The U.S. government administers a number of programs that impact the dairy industry. A very large media campaign is undertaken to make the public aware of the health benefits of drinking milk at all ages which includes campaigns such as Got Milk?, Milk Does a Body Good, and the Milk Mustache. At the same time, the US Department of Agriculture (USDA) provides subsidies to dairy farmers, linked to how much milk a farmer produces. Finally, USDA purchases about 75 million pounds of cheese annually and distributes the cheese as part of its food program to the elderly. In addition to these government programs, the recent economic downturn has motivated people to cut back on some food purchases, limiting their spending to more basic items and cutting out many snack foods and desserts such as ice cream. How do each of these events independently impact the cheese market? What is the cumulative impact of these events on the cheese market? Can you definitively predict the overall impact on equilibrium price and quantity? Explain.

Teaching Notes and Tips

Class size poses no constraints on utilizing this exercise as it only requires that instructors facilitate the pairing of students after the initial independent work is completed.

The 10 minute exercise is comprised of the following think-pair-share components: 4 minutes for students to work independently to solve the problem, 3-4 minutes to share and revise answers, and 3-4 minutes for reporting back to the larger class.
During the think stage of the exercise, students practice recognizing economic information and evaluating its relevance for the problem at hand. Requiring students to independently identify and evaluate information in this stage ensures individual accountability.

Student pairs are the mechanism by which positive interdependence is facilitated.

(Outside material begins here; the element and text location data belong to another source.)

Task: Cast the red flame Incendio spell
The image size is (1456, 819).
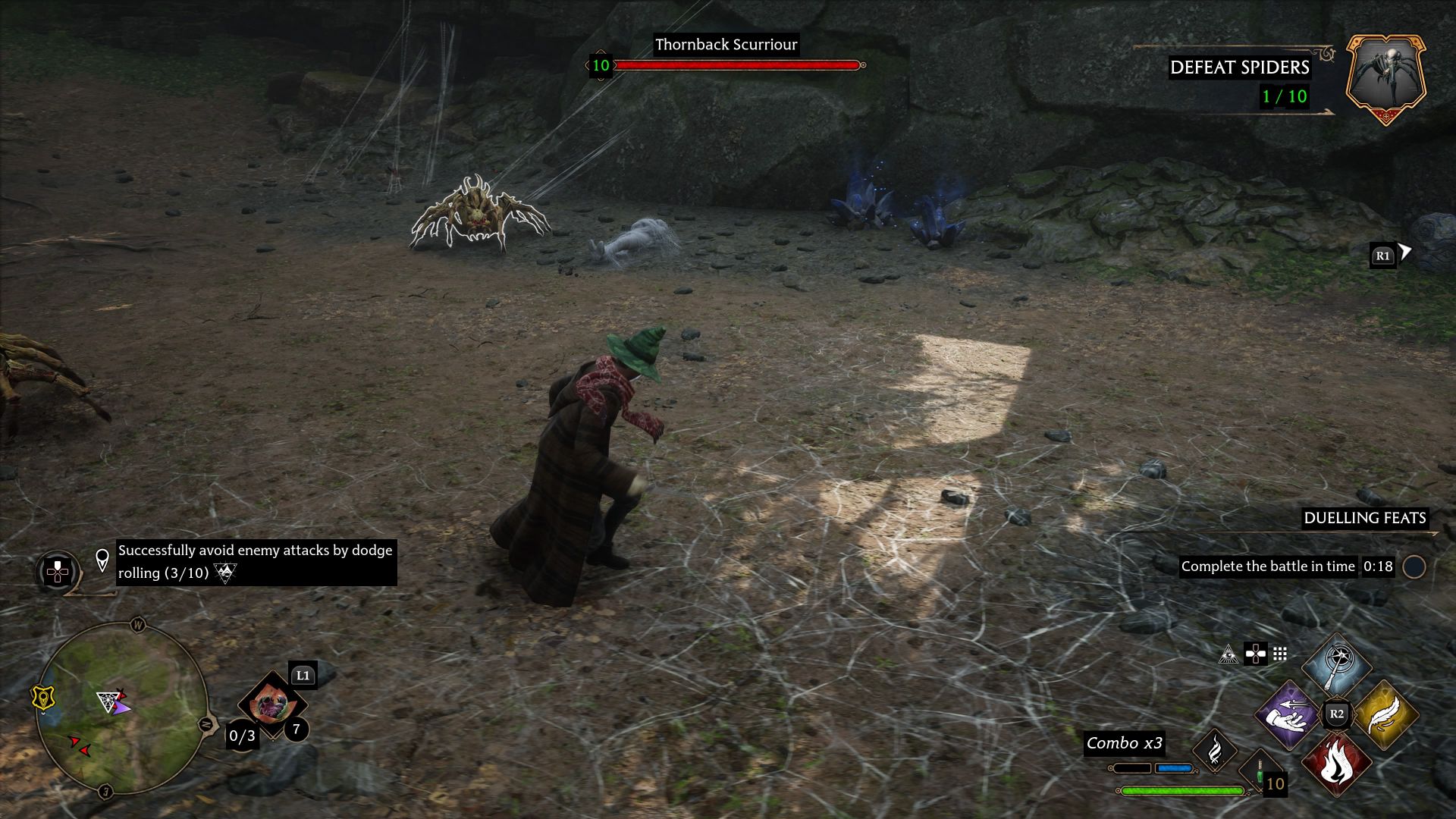Action: click(1336, 763)
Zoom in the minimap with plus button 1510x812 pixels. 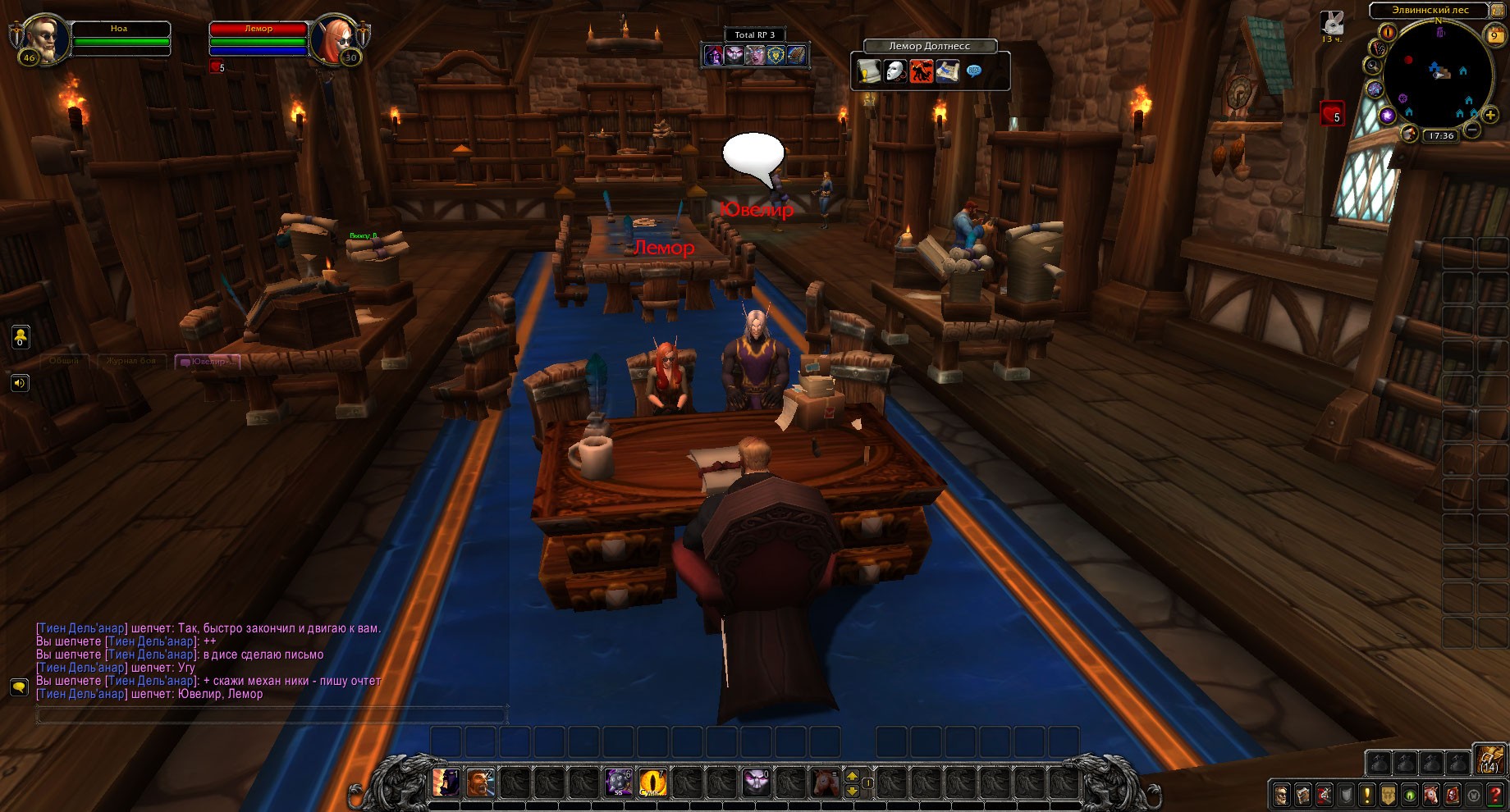[1490, 115]
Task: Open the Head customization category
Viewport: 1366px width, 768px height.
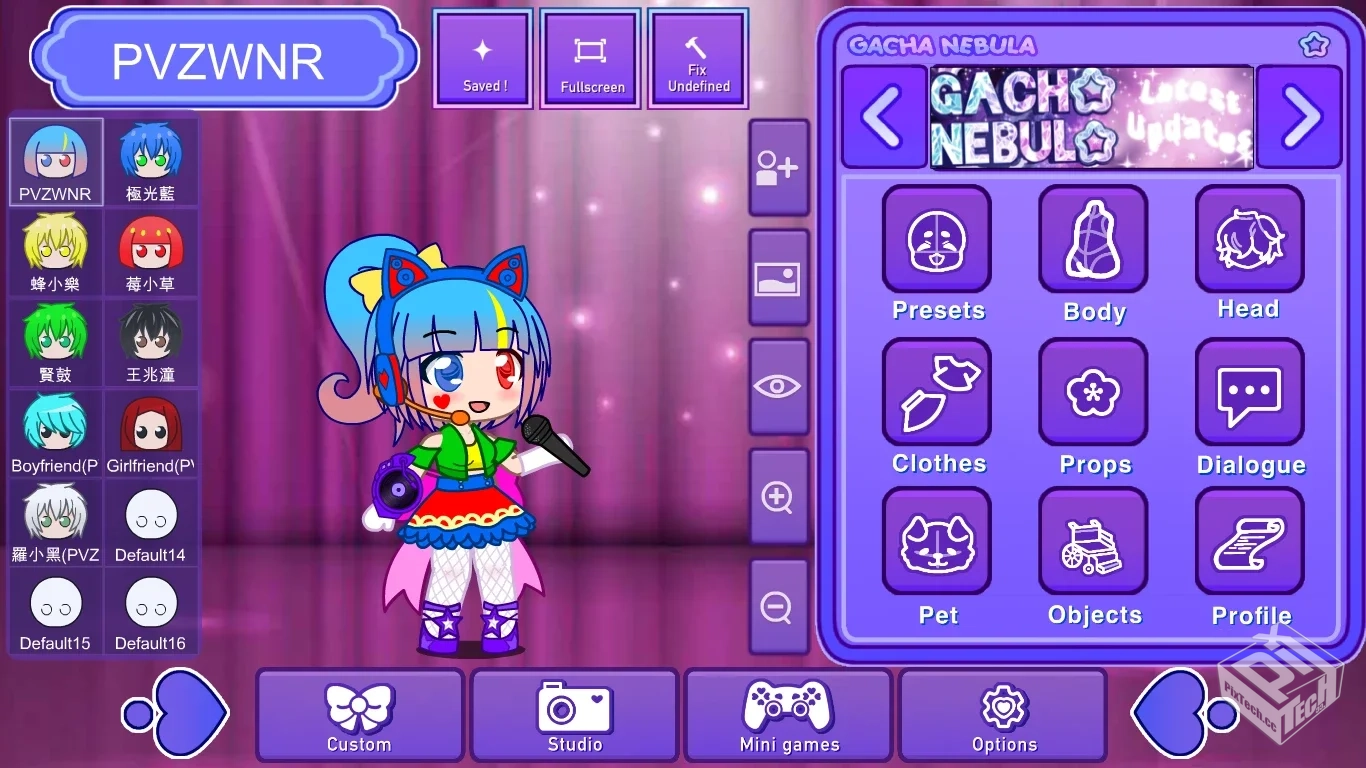Action: (1249, 238)
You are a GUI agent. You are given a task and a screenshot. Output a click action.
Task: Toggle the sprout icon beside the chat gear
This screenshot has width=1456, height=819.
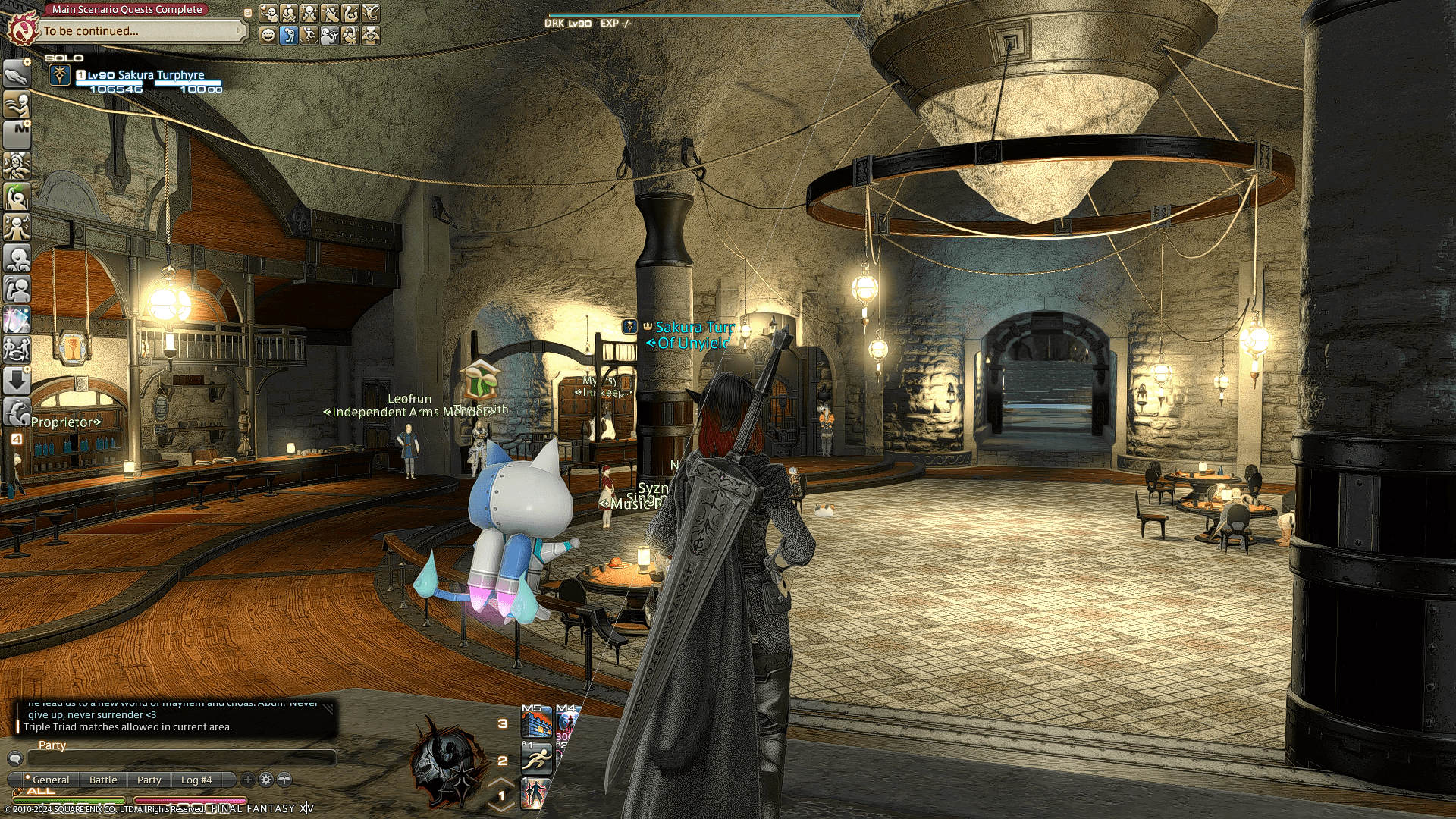click(x=284, y=780)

In this exercise, since two students are working together building consensus in their evaluation of the information provided in the problem, it supports positive interdependence through output goal interdependence.

During the sharing, stage of the exercise students methodically take turns identifying information included in the problem and stating the degree to which it is relevant as their partner reflects and asks questions of clarification through face-to-face (promotive) interaction. This also supports positive interdependence by explicitly generating role interdependence.

During the thinking and sharing stages of the exercise, it is imperative that the instructor move throughout the classroom to check in on students, monitoring progress, and intervening when necessary. Although instructors may be tempted to directly answer student questions during this period of time, student learning is enhanced to a greater degree if the instructor guides struggling students by posing reflective questions back to them.
Conclusion to exercise:

Reporting back to the larger group can be facilitated by tossing a soft ball to a random pair and asking them to share one key piece of information from the problem. Thereafter, students toss the ball to another pair to share another piece of information. This process continues until all information (relevant and irrelevant) has been identified and evaluated.

Alerting students in advance that some pairs will be randomly called upon to explain their answers to the class at the close of the exercise helps to motivate students to work diligently on the task during class and - because the reporting out process occurs in this manner (via a somewhat random draw of students) - students are more engaged in the reporting out process.

Further considerations:
A key aspect in this exercise is ensuring that the problem provided is rich enough to allow each student in the pair to identify at least three pieces of information and assess their relevance. Typical problems have six or more pieces of information.


Since students are receiving feedback regarding their understanding during the sharing stages (in pairs and across the larger group), they are participating in formative assessment.

This particular think-pair-share exercise has no formal summative assessment directly tied to it. However, it is set up in a manner that mimics question content and structure which appears on quizzes and exams covering this material.